↓↓↓
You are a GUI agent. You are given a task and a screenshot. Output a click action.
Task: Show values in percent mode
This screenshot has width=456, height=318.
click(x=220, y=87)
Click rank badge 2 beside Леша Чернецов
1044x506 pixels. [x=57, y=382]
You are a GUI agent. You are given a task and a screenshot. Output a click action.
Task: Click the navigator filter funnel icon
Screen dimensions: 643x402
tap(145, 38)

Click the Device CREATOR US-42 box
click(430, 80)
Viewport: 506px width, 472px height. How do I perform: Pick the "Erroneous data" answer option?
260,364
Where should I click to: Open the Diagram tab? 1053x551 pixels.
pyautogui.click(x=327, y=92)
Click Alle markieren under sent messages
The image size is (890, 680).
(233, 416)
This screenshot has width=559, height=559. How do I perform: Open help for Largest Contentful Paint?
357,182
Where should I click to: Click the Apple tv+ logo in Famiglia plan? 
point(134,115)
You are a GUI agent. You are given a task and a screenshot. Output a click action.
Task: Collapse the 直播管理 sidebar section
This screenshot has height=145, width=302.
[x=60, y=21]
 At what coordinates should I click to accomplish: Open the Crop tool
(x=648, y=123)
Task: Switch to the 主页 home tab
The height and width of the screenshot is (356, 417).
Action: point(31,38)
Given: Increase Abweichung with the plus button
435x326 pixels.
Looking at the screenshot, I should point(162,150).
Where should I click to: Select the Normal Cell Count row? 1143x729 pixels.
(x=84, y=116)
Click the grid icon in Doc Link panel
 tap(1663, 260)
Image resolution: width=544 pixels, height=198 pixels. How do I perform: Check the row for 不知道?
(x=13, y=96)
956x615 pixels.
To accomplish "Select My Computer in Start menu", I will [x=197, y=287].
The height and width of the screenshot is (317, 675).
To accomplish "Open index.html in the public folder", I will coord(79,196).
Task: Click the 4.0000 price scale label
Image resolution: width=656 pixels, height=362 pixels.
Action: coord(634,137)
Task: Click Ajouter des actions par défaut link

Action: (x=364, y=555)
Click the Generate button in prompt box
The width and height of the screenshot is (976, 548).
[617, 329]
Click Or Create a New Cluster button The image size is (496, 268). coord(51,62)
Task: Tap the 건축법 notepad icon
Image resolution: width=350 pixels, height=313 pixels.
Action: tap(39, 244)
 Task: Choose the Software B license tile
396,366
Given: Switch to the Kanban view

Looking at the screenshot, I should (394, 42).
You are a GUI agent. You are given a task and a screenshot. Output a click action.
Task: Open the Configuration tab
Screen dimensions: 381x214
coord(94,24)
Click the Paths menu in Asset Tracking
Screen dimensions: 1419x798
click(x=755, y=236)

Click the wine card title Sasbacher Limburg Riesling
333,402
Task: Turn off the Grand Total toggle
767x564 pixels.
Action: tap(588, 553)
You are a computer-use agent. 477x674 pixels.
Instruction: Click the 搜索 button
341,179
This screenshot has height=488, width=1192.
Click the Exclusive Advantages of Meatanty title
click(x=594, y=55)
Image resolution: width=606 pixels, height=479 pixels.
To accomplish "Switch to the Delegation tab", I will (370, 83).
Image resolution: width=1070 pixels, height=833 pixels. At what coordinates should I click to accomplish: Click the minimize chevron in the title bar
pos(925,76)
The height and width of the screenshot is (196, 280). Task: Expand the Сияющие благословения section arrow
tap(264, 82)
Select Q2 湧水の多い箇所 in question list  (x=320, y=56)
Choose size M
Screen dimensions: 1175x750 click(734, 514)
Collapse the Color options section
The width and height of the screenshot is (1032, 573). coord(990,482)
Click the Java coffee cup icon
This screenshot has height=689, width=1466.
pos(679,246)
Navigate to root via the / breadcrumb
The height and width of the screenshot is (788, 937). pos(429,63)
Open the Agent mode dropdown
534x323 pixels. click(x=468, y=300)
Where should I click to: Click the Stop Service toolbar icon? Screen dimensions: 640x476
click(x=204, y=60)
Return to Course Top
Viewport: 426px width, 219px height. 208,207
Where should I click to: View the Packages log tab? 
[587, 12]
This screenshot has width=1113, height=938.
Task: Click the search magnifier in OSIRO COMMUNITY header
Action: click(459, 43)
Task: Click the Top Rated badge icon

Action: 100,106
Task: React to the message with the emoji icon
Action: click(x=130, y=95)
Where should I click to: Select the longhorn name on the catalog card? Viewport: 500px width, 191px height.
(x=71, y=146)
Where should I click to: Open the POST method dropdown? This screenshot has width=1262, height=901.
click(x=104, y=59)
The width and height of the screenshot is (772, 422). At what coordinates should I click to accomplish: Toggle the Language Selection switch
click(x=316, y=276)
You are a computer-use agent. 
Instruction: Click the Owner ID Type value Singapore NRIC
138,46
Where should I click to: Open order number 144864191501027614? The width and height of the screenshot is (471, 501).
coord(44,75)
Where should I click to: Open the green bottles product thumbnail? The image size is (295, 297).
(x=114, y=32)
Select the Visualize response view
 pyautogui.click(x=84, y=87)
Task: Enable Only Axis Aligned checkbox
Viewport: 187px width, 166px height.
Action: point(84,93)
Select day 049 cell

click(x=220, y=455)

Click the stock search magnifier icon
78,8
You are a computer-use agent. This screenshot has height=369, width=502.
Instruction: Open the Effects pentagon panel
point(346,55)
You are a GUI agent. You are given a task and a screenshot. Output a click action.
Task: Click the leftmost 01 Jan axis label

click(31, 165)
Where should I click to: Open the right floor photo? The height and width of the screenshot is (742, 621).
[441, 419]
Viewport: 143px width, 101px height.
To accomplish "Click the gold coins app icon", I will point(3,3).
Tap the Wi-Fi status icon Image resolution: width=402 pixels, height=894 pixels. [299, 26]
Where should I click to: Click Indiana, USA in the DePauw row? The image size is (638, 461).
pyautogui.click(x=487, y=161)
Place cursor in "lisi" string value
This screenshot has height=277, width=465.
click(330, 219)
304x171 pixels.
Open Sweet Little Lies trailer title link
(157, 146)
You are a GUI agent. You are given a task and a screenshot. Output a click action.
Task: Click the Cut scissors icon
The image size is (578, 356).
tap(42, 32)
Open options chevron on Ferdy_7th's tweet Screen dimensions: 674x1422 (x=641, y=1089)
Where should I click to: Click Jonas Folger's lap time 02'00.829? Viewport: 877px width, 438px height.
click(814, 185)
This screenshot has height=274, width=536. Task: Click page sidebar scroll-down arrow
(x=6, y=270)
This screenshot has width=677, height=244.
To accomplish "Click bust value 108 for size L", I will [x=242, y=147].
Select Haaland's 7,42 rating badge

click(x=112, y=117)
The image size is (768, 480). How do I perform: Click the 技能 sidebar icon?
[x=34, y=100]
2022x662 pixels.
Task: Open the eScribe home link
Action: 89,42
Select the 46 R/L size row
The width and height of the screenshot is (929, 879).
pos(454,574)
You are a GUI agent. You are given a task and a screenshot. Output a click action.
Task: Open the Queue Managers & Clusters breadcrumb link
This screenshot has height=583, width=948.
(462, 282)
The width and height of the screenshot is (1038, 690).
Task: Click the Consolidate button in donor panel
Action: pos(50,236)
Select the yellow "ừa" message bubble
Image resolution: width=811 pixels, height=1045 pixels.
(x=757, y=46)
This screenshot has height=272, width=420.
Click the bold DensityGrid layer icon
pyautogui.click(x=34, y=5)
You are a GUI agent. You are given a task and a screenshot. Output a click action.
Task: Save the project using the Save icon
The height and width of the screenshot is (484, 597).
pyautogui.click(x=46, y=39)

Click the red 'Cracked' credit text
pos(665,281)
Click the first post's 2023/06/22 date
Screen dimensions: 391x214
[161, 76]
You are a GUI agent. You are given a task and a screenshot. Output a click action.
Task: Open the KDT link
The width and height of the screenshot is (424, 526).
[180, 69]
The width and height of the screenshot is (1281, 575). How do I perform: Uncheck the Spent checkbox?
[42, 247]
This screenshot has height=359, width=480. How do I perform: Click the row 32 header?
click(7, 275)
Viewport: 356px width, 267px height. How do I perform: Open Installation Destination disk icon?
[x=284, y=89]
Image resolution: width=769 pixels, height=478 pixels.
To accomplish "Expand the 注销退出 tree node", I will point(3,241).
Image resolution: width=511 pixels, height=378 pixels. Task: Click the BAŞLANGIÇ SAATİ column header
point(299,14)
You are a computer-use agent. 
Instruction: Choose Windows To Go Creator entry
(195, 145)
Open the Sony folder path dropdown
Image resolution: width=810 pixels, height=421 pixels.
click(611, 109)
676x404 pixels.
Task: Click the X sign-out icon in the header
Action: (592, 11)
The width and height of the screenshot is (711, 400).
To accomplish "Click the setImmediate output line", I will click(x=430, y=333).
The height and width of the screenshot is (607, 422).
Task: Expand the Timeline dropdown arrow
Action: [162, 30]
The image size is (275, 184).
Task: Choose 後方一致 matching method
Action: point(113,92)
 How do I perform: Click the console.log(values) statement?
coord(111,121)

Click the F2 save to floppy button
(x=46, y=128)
↑↑↑
(Task brief): Transcribe verbatim. Cover the lines from the first line of the entries above to the line containing "Click the Generate button in prompt box", inclusive.

(Solution for this problem):
You are a GUI agent. You are given a task and a screenshot. Output a click action.
Task: Show values in percent mode
This screenshot has width=456, height=318.
click(x=220, y=87)
Click rank badge 2 beside Леша Чернецов
1044x506 pixels. [x=57, y=382]
You are a GUI agent. You are given a task and a screenshot. Output a click action.
Task: Click the navigator filter funnel icon
Screen dimensions: 643x402
tap(145, 38)

Click the Device CREATOR US-42 box
click(430, 80)
Viewport: 506px width, 472px height. How do I perform: Pick the "Erroneous data" answer option?
260,364
Where should I click to: Open the Diagram tab? 1053x551 pixels.
pyautogui.click(x=327, y=92)
Click Alle markieren under sent messages
The image size is (890, 680).
(233, 416)
This screenshot has width=559, height=559. How do I perform: Open help for Largest Contentful Paint?
357,182
Where should I click to: Click the Apple tv+ logo in Famiglia plan? 
point(134,115)
You are a GUI agent. You are given a task and a screenshot. Output a click action.
Task: Collapse the 直播管理 sidebar section
This screenshot has height=145, width=302.
[x=60, y=21]
 At what coordinates should I click to accomplish: Open the Crop tool
(x=648, y=123)
Task: Switch to the 主页 home tab
The height and width of the screenshot is (356, 417).
Action: point(31,38)
Given: Increase Abweichung with the plus button
435x326 pixels.
Looking at the screenshot, I should point(162,150).
Where should I click to: Select the Normal Cell Count row? 1143x729 pixels.
(x=84, y=116)
Click the grid icon in Doc Link panel
 tap(1663, 260)
Image resolution: width=544 pixels, height=198 pixels. How do I perform: Check the row for 不知道?
(x=13, y=96)
956x615 pixels.
To accomplish "Select My Computer in Start menu", I will [x=197, y=287].
The height and width of the screenshot is (317, 675).
To accomplish "Open index.html in the public folder", I will coord(79,196).
Task: Click the 4.0000 price scale label
Image resolution: width=656 pixels, height=362 pixels.
Action: coord(634,137)
Task: Click Ajouter des actions par défaut link

Action: (x=364, y=555)
Click the Generate button in prompt box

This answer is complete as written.